Single by Magic Touch
- A-side: "Baby You Belong to Me"
- B-side: "Lost and Lonely Boy"
- Published: 1973
- Released: 1973
- Length: 3:45
- Label: Roulette R-7143
- Songwriter: Barkan - Whitelaw - Oriolo
- Producers: Reid Whitelaw and Norman Bergen In association with Opal Productions Inc. and Don Oriolo

= Baby You Belong to Me =

"Baby You Belong to Me" is a 1973 single for Magic Touch. It was a chart hit for the group that year.
==Background==
"Baby You Belong to Me" was written by Reid Whitelaw, Mark Barkan and Don Oriolo. It was backed with "Lost and Lonely Boy". Both recordings were produced by Reid Whitelaw, Norman Bergen and Don Oriolo with Bergen handling the arrangements. The record was the first release resulting from the production team of Reid Whitelaw and Norman Bergen being signed to Roulette Records.

With the record being the first release, it became the Whitelaw and Bergen team's first representation in the charts.

Magic Touch was a three-man group from New York City who were brought to Roulette Records' director of A&R, Fred Bailin.
==Reception==
The record was reviewed in the 9 June issue of Record World where it was also in the Hits of the Week section. The production by Reid Whitelaw and Norman Bergan was referred to as tasteful. A comparison was made to The Stylistics and the Top 40 / R&B potential was also noted.

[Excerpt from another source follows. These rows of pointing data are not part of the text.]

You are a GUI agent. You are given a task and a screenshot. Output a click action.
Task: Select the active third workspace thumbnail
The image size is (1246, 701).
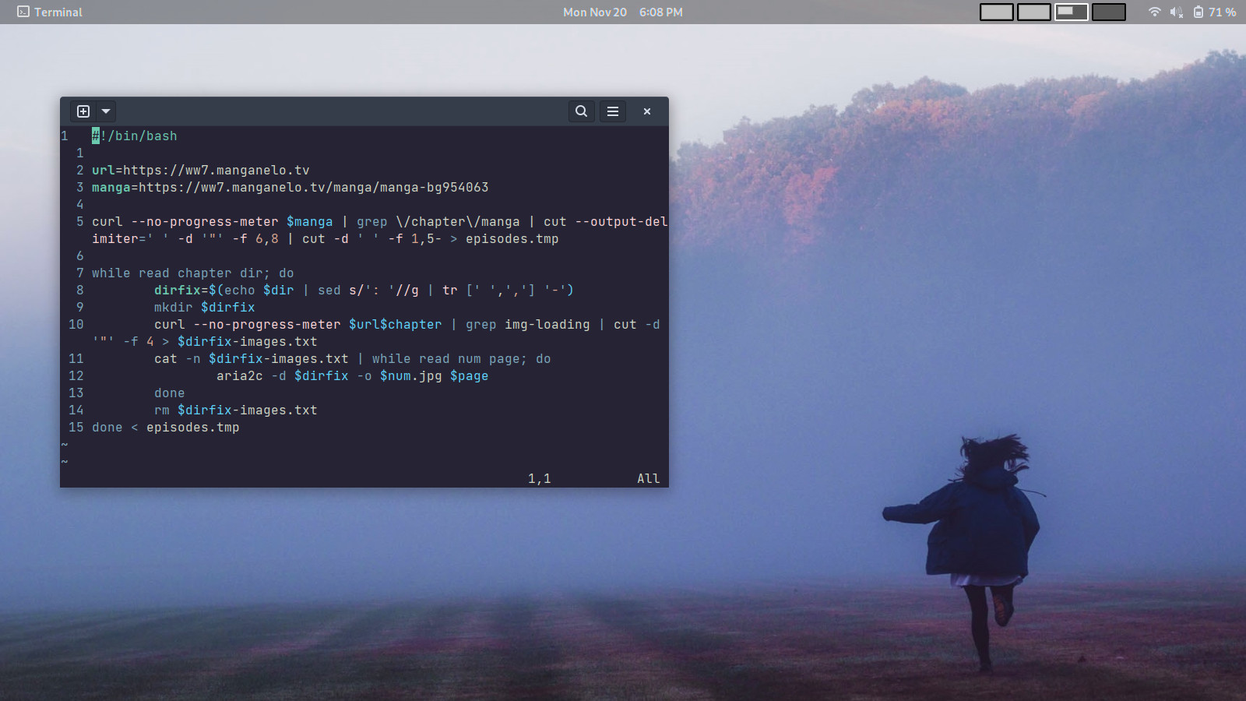pos(1071,12)
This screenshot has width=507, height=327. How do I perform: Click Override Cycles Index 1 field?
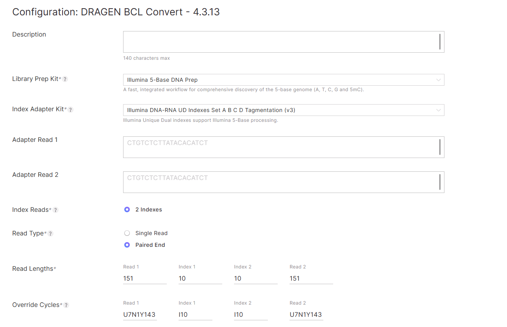195,314
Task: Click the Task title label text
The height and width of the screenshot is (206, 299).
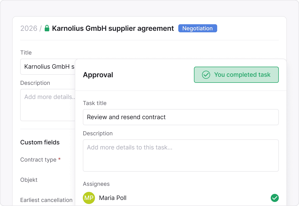Action: pyautogui.click(x=95, y=103)

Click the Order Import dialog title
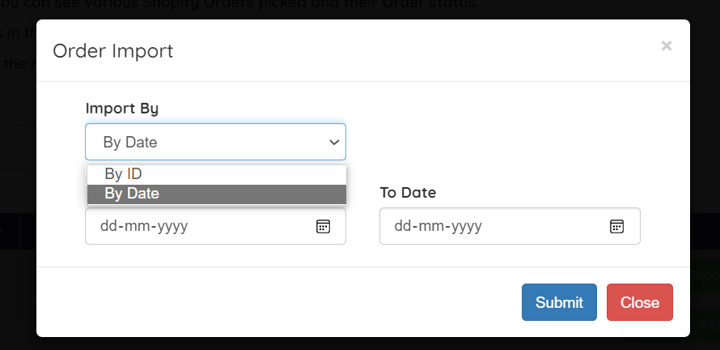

The record was in the Choice Programming section of Cash Box for the week of 23 June 1973. Choice Programming selected singles were, in the opinion of Cash Box reviewing staff to be deserving of special programmer consideration.
==Charts==
For the week of 21 July, "Baby You Belong to Me" debuted at No. 74 on the Record World R&B Singles chart. In its second week, it peaked at No. 72 on the chart.

For the week of 21 July, "Baby You Belong to Me" debuted at No. 99 on the Billboard Hot Soul Singles chart. The song peaked at No. 82 in its fifth week on the cahrt.